Scan the records for the string "computer" and state how many lines contain it, using the number alone.

---------- Entries supplied

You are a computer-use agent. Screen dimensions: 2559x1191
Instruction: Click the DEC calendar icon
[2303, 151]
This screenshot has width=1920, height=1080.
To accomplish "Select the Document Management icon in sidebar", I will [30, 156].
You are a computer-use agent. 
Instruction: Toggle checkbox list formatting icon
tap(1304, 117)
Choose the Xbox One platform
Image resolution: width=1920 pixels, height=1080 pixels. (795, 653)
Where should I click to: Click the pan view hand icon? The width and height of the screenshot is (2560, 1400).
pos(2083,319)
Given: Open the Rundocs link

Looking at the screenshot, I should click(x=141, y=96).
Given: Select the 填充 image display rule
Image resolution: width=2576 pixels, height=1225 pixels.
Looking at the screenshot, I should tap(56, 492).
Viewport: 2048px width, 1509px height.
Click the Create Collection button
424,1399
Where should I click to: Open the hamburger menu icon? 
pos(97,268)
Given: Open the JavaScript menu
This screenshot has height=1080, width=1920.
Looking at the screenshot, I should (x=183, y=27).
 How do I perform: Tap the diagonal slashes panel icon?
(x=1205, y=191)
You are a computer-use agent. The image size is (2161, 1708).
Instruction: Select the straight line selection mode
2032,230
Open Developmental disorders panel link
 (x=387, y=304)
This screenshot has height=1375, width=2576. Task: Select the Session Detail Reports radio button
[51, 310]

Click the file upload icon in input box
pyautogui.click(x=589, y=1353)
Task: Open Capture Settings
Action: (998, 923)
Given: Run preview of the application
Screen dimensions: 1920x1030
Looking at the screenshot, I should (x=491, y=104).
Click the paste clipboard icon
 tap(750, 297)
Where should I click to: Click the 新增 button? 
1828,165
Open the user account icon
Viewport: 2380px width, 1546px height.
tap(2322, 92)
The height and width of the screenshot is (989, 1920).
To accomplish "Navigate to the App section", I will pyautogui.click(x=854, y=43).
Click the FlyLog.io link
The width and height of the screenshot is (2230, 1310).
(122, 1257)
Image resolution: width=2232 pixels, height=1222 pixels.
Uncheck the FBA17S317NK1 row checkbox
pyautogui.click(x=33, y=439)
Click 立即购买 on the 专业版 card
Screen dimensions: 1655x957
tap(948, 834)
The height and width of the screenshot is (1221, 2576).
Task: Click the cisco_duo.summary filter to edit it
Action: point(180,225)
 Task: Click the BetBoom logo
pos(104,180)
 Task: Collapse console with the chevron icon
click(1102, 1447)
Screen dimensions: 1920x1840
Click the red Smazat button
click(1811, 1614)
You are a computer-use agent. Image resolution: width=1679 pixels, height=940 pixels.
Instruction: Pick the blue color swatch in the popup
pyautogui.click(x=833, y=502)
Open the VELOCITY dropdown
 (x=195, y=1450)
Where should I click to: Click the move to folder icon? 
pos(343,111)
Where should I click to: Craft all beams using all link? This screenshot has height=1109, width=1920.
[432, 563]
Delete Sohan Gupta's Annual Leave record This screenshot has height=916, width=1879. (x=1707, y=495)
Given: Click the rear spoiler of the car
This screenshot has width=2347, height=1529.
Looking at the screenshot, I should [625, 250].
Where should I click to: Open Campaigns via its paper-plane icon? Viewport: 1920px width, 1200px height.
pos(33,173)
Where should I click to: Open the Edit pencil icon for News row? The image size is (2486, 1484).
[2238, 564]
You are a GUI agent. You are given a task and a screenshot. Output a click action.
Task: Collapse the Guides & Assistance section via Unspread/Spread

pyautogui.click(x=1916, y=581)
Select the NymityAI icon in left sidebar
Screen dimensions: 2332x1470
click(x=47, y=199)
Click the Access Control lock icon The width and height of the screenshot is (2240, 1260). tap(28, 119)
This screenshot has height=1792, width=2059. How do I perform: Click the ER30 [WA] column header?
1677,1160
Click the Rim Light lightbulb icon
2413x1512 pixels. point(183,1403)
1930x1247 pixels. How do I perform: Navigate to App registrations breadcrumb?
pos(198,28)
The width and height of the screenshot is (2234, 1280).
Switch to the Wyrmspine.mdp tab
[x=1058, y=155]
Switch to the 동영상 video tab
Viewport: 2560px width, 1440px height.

--------------------

## Answer to the problem:
4